The Herman Trend Alert|
October 10, 2001
Rough Times Ahead for Non-Profits
Non-profit organizations do wonderful work all over the world. Some have a local mission; some have a global mission. Some generate revenue through the work they do, but most are dependent on outside funding. And therein lies the problem.
Contributions to support charitable organizations come from foundations, corporations, and private individuals. Foundations generate funds from endowment investments, but also depend on the generosity of philanthropists. Many corporations demonstrate high levels of social consciousness through their giving programs, donating money and in-kind products and services. Some also encourage their employees to contribute by matching employees' donations.
In good times, this process works beautifully. In bad times, not-for-profit organizations suffer when individuals and corporations do not have sufficient discretionary income to support the charitable organizations of their choice. With the slowdown in the economy, discretionary dollars will be in short supply. While most donors will find a way to meet their pledge obligations under long-term giving programs, current fund-raising campaigns will find that new sources will be severely limited for at least the next year or so.
What does this mean for non-profits? Expect programs to be reduced as finances get tighter. Staffs that are already lean will be challenged to meet service obligations. More volunteers will be needed. Some of this help will come from altruistic corporations like Cisco that pay employees a reduced salary to work for non-profits instead of laying them off. Unemployed workers may be invited to contribute time and expertise while they are out of work. Recruiting may be done through churches or even unemployment offices, as communities explore ways to utilize resources and bolster morale during these tough times.

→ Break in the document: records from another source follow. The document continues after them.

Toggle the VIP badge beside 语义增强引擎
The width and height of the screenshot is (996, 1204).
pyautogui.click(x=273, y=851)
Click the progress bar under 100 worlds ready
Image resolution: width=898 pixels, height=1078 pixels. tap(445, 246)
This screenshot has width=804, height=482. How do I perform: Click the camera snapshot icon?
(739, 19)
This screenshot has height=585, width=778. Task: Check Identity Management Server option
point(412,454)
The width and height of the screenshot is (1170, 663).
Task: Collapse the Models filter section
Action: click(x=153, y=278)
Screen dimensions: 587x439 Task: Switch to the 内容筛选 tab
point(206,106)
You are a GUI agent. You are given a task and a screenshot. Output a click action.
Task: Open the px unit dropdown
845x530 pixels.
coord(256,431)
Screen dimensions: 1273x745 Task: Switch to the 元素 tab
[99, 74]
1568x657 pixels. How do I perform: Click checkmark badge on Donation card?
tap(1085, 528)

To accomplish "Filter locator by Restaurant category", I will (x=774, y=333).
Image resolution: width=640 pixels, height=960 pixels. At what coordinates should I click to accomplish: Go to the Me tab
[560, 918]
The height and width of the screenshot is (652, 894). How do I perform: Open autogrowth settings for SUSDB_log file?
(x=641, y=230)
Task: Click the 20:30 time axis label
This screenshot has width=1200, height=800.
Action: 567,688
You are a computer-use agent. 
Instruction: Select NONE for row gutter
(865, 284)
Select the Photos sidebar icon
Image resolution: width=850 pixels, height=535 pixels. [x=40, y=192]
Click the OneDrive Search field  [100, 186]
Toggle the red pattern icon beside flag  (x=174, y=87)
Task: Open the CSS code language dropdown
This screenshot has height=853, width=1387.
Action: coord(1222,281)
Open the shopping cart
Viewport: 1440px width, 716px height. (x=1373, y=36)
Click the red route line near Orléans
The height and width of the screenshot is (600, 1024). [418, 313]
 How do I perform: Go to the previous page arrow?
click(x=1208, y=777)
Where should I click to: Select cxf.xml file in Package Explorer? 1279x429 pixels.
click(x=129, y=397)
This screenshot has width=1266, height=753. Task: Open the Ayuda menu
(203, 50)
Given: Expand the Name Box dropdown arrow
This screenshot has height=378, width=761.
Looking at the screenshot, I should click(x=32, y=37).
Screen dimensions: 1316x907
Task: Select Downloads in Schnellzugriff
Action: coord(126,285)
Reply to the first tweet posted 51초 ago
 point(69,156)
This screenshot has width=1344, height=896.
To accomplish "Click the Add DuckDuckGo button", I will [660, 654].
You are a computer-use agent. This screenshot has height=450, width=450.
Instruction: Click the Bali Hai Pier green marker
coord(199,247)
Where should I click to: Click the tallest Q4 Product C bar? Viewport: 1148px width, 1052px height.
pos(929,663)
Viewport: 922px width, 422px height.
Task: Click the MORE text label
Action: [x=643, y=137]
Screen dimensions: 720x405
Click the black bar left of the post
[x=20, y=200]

With limited capability, charitable organizations will have to decline opportunities to serve. Where the need for support is urgent, if available, other community resources will be tapped. Depending on circumstances, extra strain may be placed on law enforcement agencies and others to cope with these community issues.
There are global implications of the reduction in funding for charitable causes. Improvement of living conditions and opportunities for the world's disadvantaged citizens will be slowed, with harsh consequences.